Como se puede observar en la Figura 1, todos los países de la OCDE muestran diferencias de OTL entre el grupo de alumnos de estatus socioeconómico más alto y los que tienen un estatus más bajo, que es especialmente más notable cuando se mide entre escuelas. Aunque la relación entre estas diferencias de OTL y de resultados (performance gap) no es totalmente proporcional (por ejemplo, México tiene más del doble de diferencias de OTL que Polonia y en cambio menor diferencias de resultados), la regresión nos muestra una clara relación entre mayores diferencias de oportunidades para aprender y mayores diferencias de resultados.
La existencia de diferencias de OTL ligadas a las diferencias socioeconómicas se convierte en un punto de partida clave desde donde empezar a traducir las desigualdades sociales en mecanismos escolares concretos que perpetúan la desigualdad educativa. De esta manera podemos minimizar el peso de la clase social, no para relativizar, sino para comprender qué papel juegan las escuelas directamente.
Como se puede ver en la Tabla 1, una parte importante del impacto del nivel socioeconómico sobre la diferencia de los resultados escolares viene dada por el impacto indirecto de la clase social, que no es otra cosa que el impacto de las decisiones que se originan en las escuelas como respuesta a las diferencias sociales.
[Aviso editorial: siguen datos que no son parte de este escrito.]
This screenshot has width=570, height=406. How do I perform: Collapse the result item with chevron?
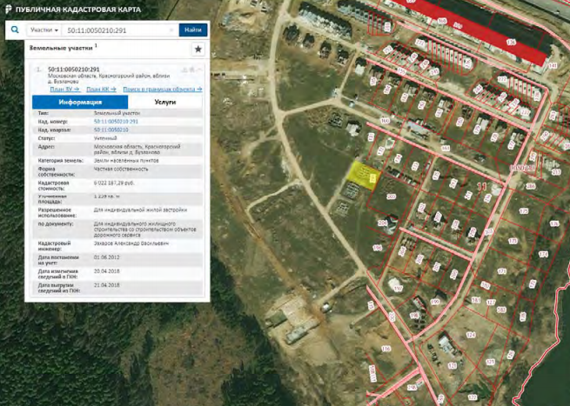[x=198, y=69]
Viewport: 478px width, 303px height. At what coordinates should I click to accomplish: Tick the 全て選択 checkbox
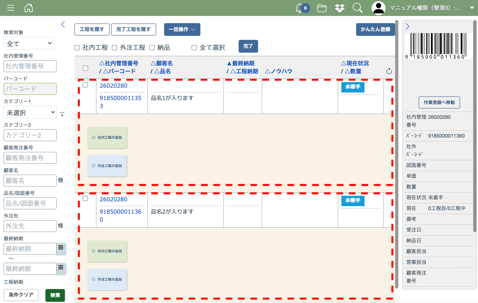194,48
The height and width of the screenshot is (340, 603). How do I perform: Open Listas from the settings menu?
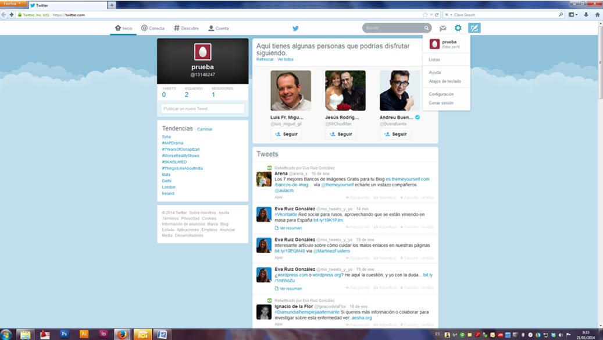pyautogui.click(x=434, y=60)
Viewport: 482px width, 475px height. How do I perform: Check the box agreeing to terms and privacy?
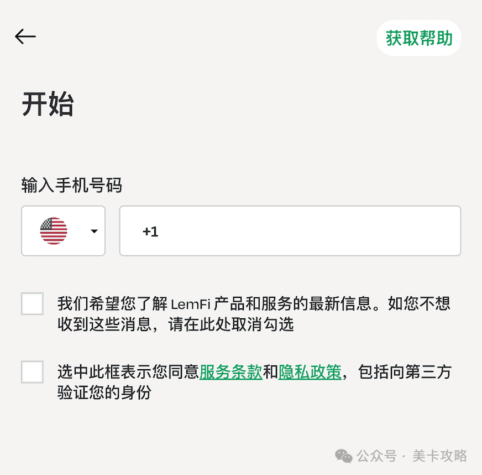pyautogui.click(x=32, y=372)
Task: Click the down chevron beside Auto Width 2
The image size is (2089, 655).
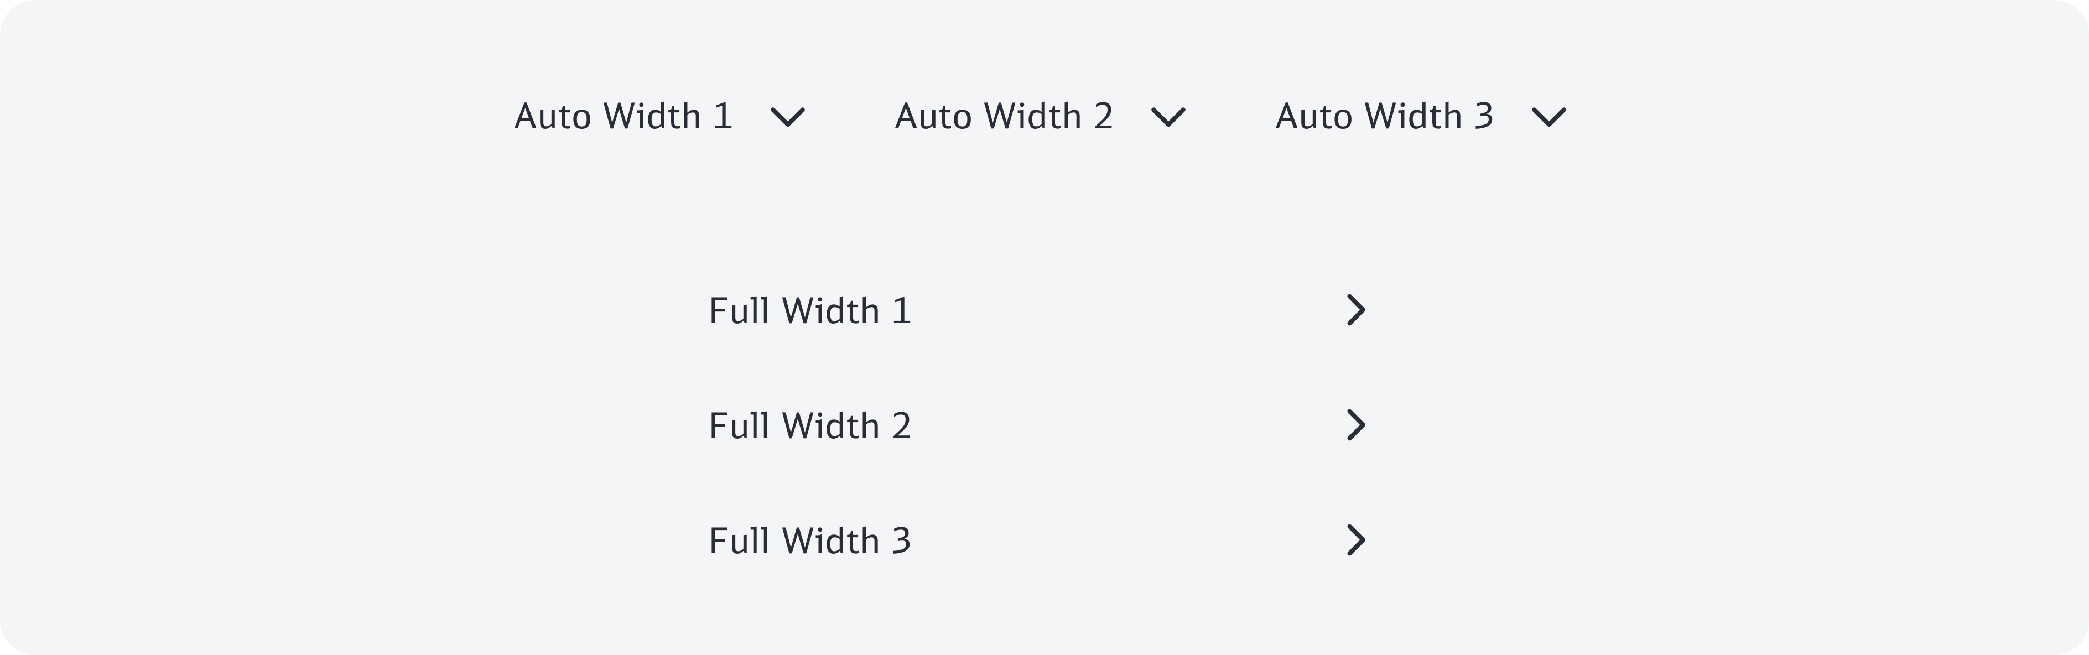Action: click(1168, 118)
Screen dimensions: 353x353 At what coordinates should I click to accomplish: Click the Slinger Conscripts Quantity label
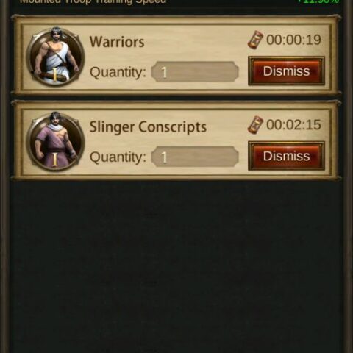tap(118, 157)
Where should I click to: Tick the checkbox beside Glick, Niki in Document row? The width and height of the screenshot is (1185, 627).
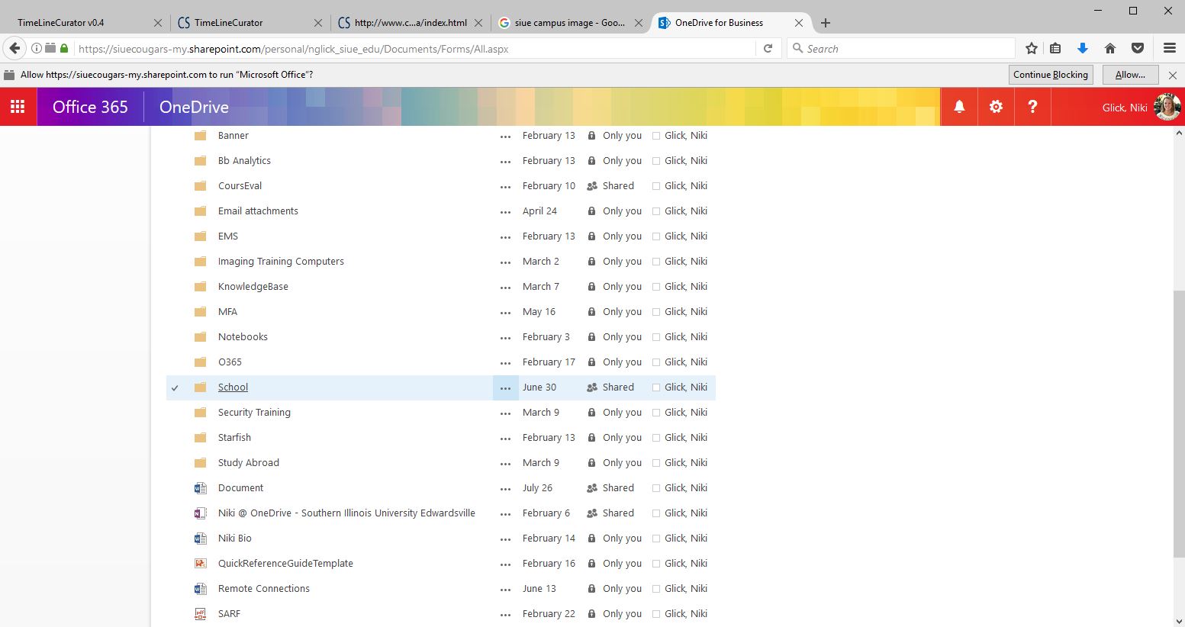click(x=656, y=488)
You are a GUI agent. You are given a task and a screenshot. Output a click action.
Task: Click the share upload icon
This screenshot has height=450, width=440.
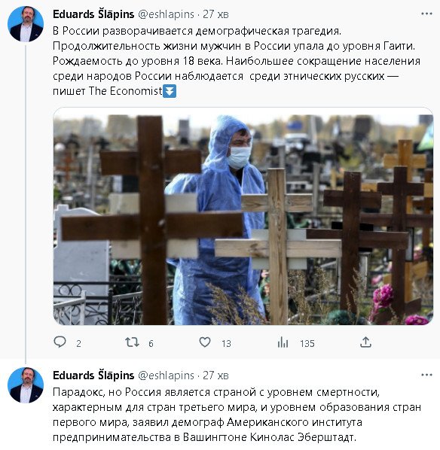click(365, 342)
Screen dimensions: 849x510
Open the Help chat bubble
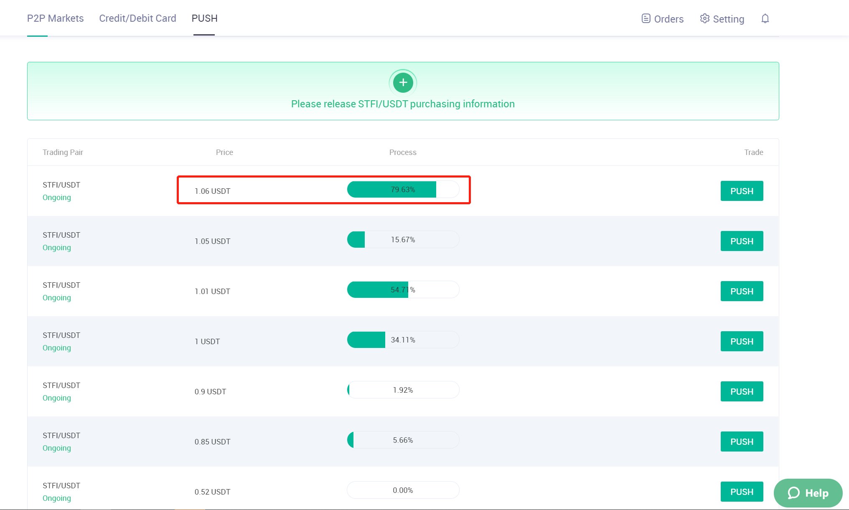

La variación de la importancia de este impacto indirecto en los diferentes países nos viene a reafirmar la maleabilidad de esta variable, que es directamente atribuible, a diferencia del impacto directo, a factores de acción educativa, como es el caso de estas diferencias de OTL. Esto significa que las escuelas podrían, en promedio, paliar hasta un 37% de las desigualdades educativas asociadas a la clase social a partir de equilibrar las oportunidades para aprender del alumnado.
El desarrollo de este tipo de variables en las futuras evaluaciones y la inclusión de otras nuevas (por ejemplo, TALIS incluirá el análisis de vídeos de prácticas de aula en su próxima edición) permitirán tener más información sobre cómo incidir de manera más cuidadosa en lo que pasa dentro de los centros y, por tanto, generar conocimiento sobre cómo emprender su mejora. Es en esta ventana de oportunidad que la investigación nos ofrece dónde se debe continuar enmarcando la idea de innovación educativa. No se trata de intentar innovar en el aula para hacer frente a la pobreza y el impacto del contexto familiar en términos absolutos; esta es una tarea que difícilmente la escuela (sola) podrá emprender. Se trata de abordar aquella pobreza que se presenta en términos educativos específicos. Poderla medir, en este caso, a partir de las diferentes exposiciones al contenido curricular, nos sitúa en una buena posición para combatirla desde la innovación. Esta es una tarea que no podemos eludir.